Quote Originally Posted by Jun aka Pekto View Post
Actually, Apple already had the Macintosh and the Apple II. The Mac had a very nice spiffy desktop GUI along with great graphics and sound. The Amiga was for the poor, broke (young) dudes like myself. I got started with the Amiga prior to the NewTek Video Toaster. Workbench 1.x sucked. Non-interlaced was limited to 320x200 and 320x400. The signal was stable. But, there were also visible scan lines which were common with low-res. 640x400 was the highest res and had an interlaced signal which induced a migraine within a minute. Terrible.

The Newtek I knew back then made digitizers (flatbed scanners weren't popular back then). I had the NewTek digitizer which cost $99. Way cheaper than scanners which cost hundreds of $$$.

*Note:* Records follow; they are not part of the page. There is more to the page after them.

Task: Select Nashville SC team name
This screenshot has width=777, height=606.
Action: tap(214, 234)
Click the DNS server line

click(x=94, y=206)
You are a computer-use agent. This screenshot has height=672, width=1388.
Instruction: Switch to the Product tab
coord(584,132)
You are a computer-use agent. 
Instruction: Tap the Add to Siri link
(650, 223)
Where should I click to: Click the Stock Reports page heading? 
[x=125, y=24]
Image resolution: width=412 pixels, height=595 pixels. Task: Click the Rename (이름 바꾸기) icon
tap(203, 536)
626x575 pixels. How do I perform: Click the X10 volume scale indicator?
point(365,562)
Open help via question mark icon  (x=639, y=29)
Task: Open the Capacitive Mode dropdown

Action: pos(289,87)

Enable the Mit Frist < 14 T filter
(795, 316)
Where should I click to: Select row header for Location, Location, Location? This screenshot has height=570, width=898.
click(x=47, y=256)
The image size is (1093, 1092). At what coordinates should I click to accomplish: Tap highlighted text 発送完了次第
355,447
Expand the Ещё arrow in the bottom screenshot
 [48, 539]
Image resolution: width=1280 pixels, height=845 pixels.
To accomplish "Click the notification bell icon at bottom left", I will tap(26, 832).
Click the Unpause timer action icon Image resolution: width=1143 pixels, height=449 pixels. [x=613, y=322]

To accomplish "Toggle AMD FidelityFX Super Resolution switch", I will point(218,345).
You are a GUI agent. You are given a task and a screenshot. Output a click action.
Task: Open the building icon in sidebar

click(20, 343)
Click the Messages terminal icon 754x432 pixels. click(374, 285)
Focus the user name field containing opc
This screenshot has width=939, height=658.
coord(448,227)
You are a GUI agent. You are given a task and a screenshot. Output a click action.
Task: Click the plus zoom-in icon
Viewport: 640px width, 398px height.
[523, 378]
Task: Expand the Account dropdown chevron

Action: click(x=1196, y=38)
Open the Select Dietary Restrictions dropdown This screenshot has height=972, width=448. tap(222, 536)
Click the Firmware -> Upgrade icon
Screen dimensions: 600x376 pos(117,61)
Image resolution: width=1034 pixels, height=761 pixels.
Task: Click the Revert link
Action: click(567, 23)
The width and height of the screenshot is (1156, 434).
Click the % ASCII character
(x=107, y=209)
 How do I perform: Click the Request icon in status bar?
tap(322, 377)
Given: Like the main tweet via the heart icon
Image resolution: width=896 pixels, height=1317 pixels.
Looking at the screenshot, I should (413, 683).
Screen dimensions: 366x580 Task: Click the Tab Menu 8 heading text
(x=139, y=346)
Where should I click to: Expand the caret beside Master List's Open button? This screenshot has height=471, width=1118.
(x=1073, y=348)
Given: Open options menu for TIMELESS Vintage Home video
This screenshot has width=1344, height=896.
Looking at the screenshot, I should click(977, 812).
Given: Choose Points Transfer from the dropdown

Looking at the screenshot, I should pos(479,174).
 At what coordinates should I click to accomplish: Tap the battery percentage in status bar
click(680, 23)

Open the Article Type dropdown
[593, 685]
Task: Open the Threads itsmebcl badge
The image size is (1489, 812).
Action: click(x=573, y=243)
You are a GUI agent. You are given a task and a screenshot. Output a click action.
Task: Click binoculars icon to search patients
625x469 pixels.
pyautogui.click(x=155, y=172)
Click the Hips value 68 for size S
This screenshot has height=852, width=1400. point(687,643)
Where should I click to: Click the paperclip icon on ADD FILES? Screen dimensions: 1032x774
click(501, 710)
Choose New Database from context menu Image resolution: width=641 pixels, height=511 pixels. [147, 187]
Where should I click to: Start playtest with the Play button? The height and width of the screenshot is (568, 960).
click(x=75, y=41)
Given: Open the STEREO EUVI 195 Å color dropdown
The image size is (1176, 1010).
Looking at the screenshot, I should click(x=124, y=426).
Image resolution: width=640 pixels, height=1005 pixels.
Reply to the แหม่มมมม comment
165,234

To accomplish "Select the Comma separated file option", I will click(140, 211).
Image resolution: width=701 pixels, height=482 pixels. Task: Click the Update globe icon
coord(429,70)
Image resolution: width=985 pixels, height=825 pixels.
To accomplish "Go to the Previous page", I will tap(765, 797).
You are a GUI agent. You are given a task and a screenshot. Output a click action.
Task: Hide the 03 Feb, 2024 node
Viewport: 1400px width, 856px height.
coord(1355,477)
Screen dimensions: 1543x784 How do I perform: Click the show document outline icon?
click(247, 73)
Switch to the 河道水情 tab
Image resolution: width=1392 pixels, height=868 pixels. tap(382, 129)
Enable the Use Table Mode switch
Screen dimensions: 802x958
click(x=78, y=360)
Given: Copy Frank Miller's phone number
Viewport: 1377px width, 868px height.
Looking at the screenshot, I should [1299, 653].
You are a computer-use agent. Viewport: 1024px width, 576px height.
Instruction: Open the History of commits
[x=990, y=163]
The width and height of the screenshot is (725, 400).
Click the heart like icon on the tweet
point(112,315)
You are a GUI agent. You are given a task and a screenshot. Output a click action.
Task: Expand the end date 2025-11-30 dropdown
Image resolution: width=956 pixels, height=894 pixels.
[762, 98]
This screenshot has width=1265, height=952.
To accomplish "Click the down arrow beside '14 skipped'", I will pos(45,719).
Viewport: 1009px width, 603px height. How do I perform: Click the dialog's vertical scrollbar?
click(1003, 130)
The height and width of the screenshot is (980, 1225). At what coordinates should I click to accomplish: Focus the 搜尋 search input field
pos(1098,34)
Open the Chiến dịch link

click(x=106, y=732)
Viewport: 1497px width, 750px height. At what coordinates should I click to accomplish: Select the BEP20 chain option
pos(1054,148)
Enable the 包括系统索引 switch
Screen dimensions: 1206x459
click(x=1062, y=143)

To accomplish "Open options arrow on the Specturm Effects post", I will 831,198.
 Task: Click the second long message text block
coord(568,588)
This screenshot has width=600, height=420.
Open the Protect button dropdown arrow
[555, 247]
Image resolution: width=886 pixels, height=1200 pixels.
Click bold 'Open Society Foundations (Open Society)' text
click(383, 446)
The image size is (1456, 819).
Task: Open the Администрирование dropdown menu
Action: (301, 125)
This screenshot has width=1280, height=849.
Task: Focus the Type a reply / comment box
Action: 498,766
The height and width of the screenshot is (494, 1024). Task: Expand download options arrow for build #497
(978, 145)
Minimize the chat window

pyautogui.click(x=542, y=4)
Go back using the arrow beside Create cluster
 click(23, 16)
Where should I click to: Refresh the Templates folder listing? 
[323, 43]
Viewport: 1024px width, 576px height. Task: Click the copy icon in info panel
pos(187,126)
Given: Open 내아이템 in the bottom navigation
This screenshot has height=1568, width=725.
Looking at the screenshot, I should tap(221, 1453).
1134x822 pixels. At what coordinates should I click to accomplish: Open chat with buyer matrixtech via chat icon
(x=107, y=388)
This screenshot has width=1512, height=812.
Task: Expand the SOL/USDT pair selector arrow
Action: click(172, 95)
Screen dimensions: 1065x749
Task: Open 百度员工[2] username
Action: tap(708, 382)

It was like the golden age of personal computing back then. MS-DOS PC, Mac, Apple II, Commodore 64/128/Amiga, Atari XL/ST.... Good times.

Speaking of NewTek......

I remember the NewTek Demoreel 1 from 1987. It's the more amazing because it ran off two floppy discs.
Good times indeed. Yes, I'm fully aware that Apple and the Macintosh was already there during that time, but growing up, the Amiga seems to be the more popular go-to solution for pro and broadcast video production. And if you factor in the cost, it does make a lot of sense why that is.

So at that time, IMO, the Amiga was indeed what the Mac was a few years ago... a computer for creators and pros.